Viceroy’s House tells the story of the Partition of India. In 1947, British statesman Lord Mountbatten (Hugh Bonneville) serves as India’s last Viceroy and is charged with handing India back to its people but meets with conflict as different sides clash in the face of monumental change. Downstairs in the servants quarters, Mountbatten’s new manservant, Jeet (Manish Dayal) falls for the daughter’s assistant, Alia (Huma Qureshi) and all manner of obstacles are put in their way.
Solid performances from the cast led by Hugh Bonneville and Gillian Anderson. Supporting actors Manish Dayal and Huma Qureshi steal the film with their characters’ complicated romance in the backdrop of India’s transition to independence.

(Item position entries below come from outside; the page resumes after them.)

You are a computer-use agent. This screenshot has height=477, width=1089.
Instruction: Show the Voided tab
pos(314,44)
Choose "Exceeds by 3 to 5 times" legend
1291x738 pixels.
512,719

This is a departure for writer/director Gurinder Chadha who is known for comedy films such as Bend It Like Beckham and Bride and Prejudice. Chadha has made a charming film. She’s created this upstairs/downstairs atmosphere along the points of view from Lord Mountbatten and Indians on their long-awaited independence from Britain which is fascinating to watch.
The script is well written by Chadha, Paul Mayeda Berges and Moira Buffini. The cinematography by Ben Smithard is exquisite along with the editing by Victoria Boydell.
A splendid film with a superb cast, Viceroy’s House is worth a look. If you’re a fan of Gurinder Chadha, check it out.